▶ **EXERCISE REQUIREMENTS**:
Identify all lines of the data containing the string "Given" and copy them.
*** SUPPLIED MATERIAL ***
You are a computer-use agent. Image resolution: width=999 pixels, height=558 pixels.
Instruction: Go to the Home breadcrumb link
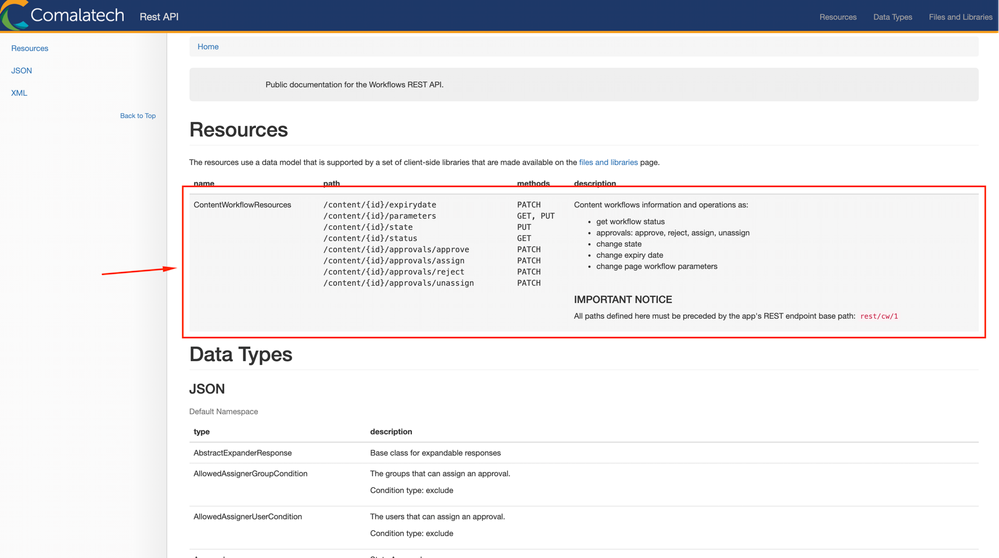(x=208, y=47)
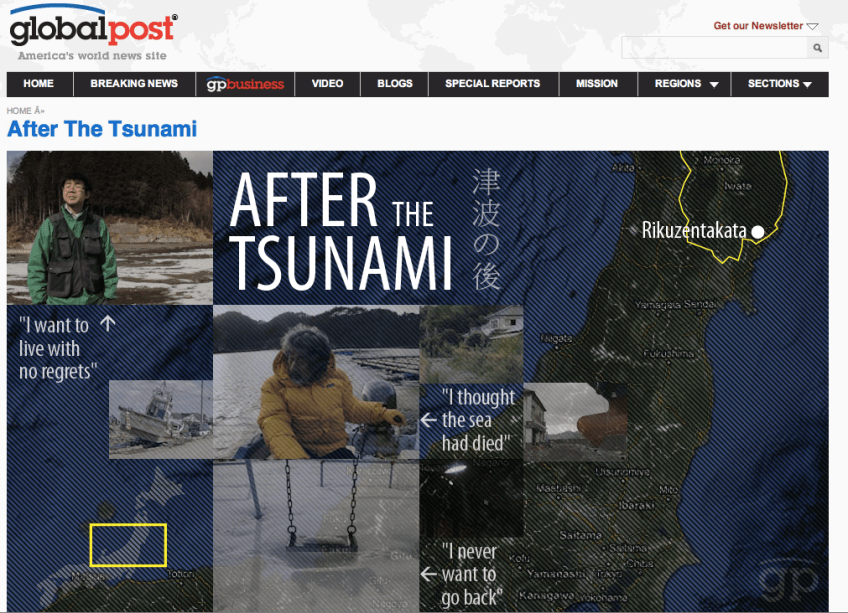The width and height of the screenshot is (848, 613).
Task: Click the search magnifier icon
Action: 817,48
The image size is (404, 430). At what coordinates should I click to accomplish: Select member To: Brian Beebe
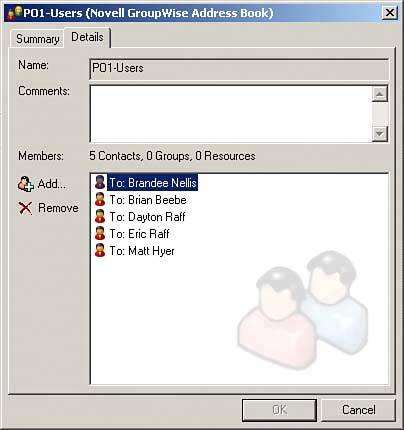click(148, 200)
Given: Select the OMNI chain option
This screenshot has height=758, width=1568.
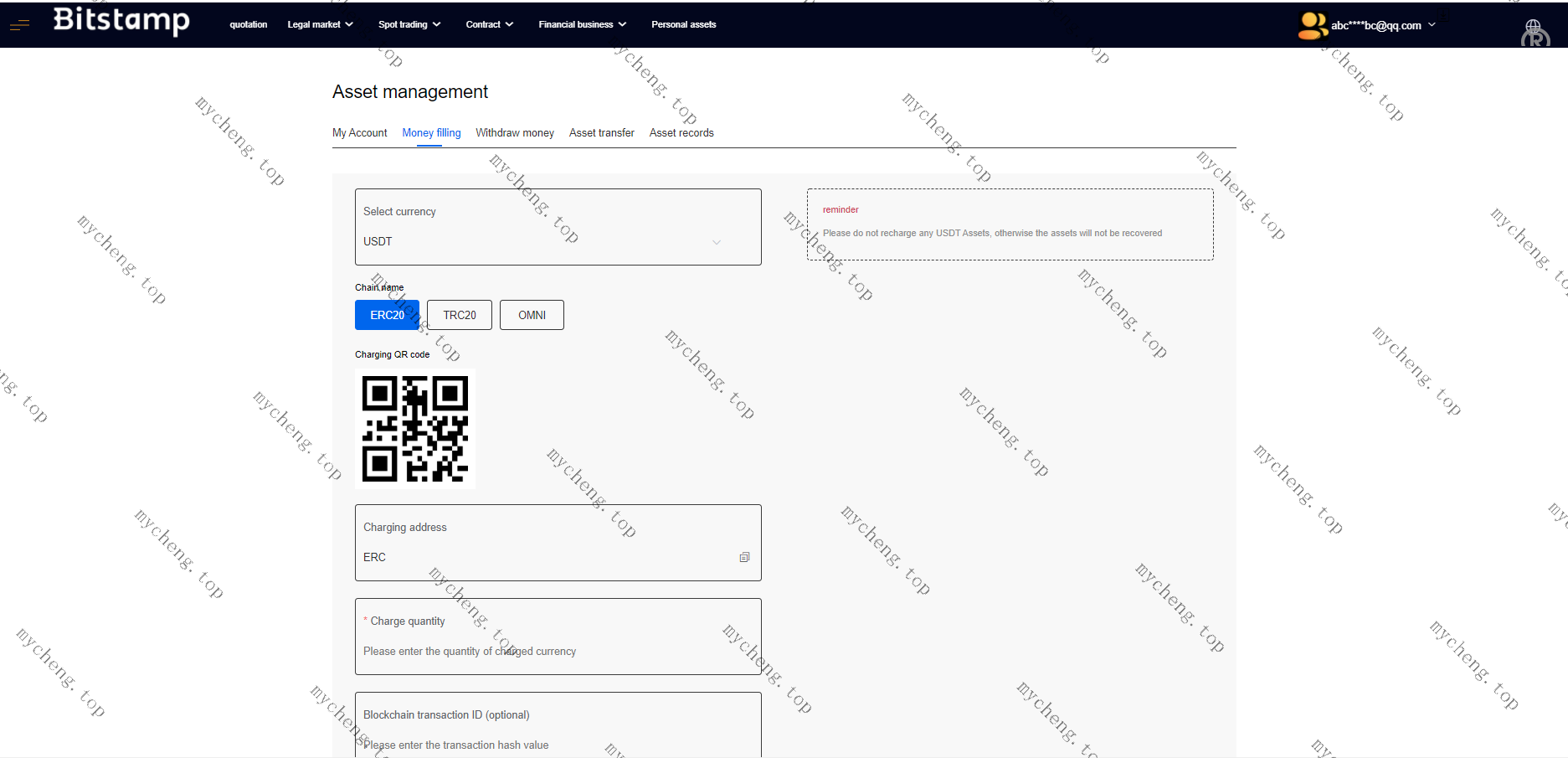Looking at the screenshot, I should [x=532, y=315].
*** End of SUPPLIED MATERIAL ***
*** SUPPLIED MATERIAL ***
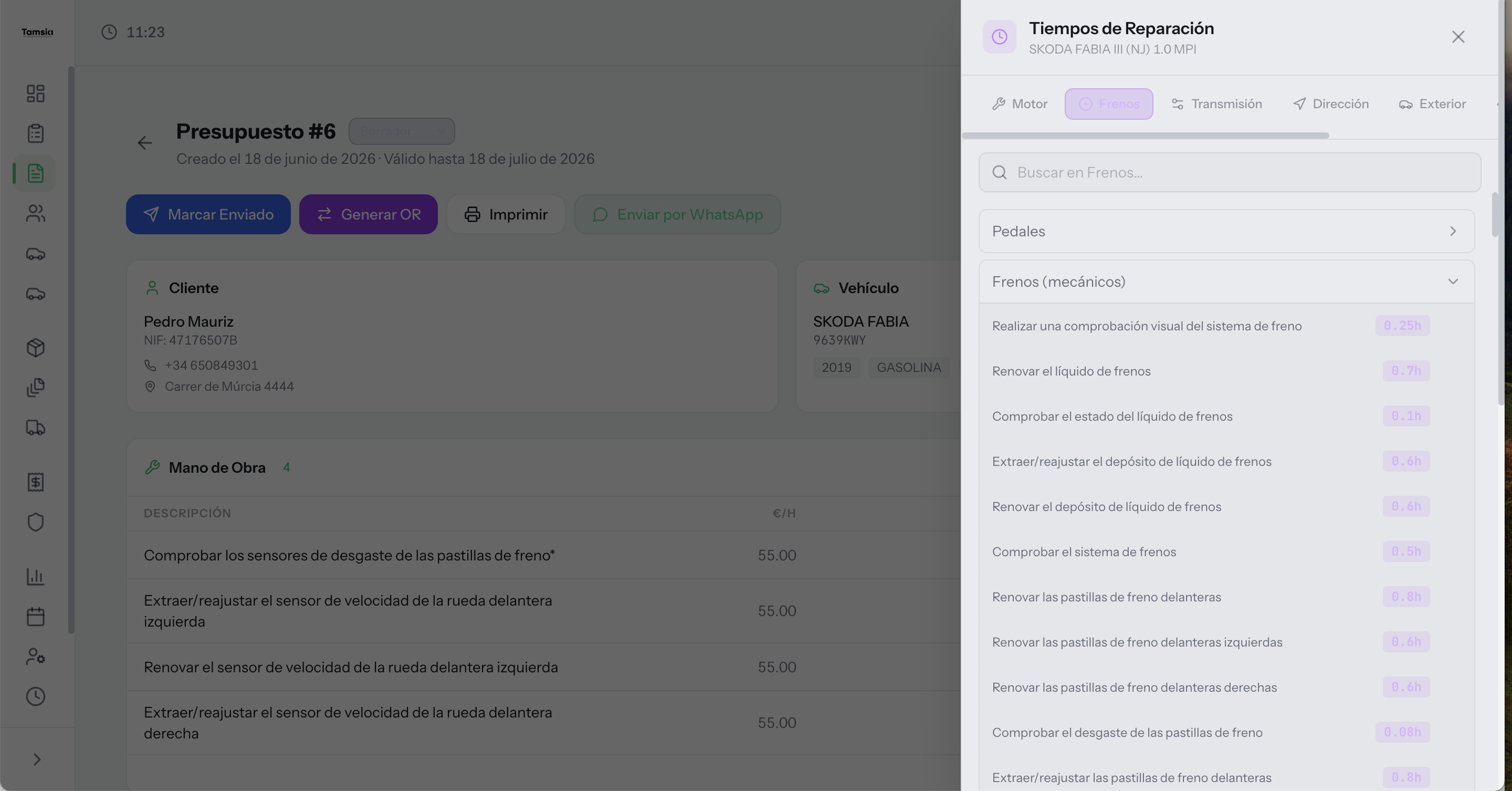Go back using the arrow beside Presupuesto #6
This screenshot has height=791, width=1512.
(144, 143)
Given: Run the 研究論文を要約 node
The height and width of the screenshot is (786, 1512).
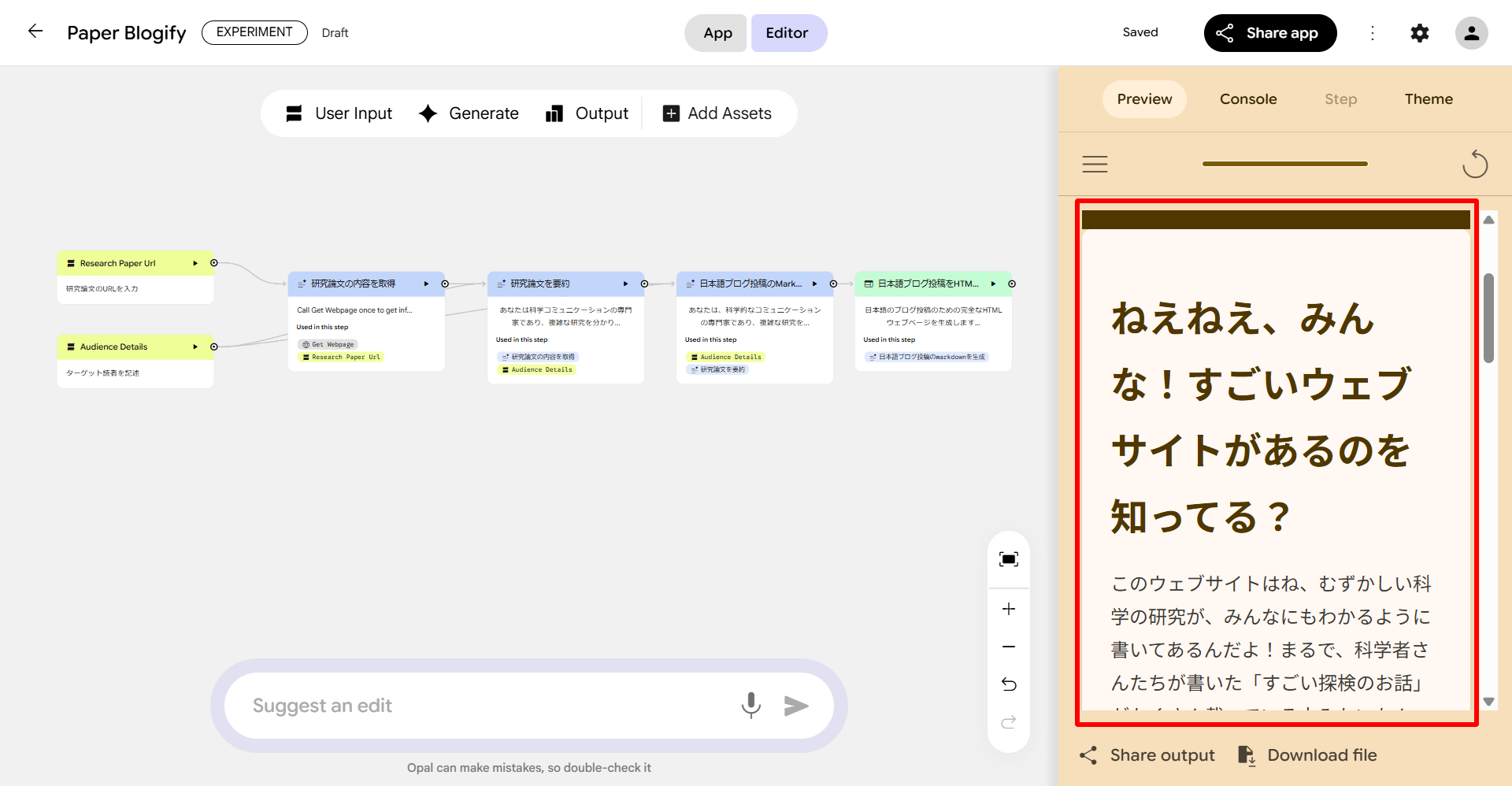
*** End of SUPPLIED MATERIAL ***
▶ **TASK OUTPUT**:
Given: Select the OMNI chain option
Given: Run the 研究論文を要約 node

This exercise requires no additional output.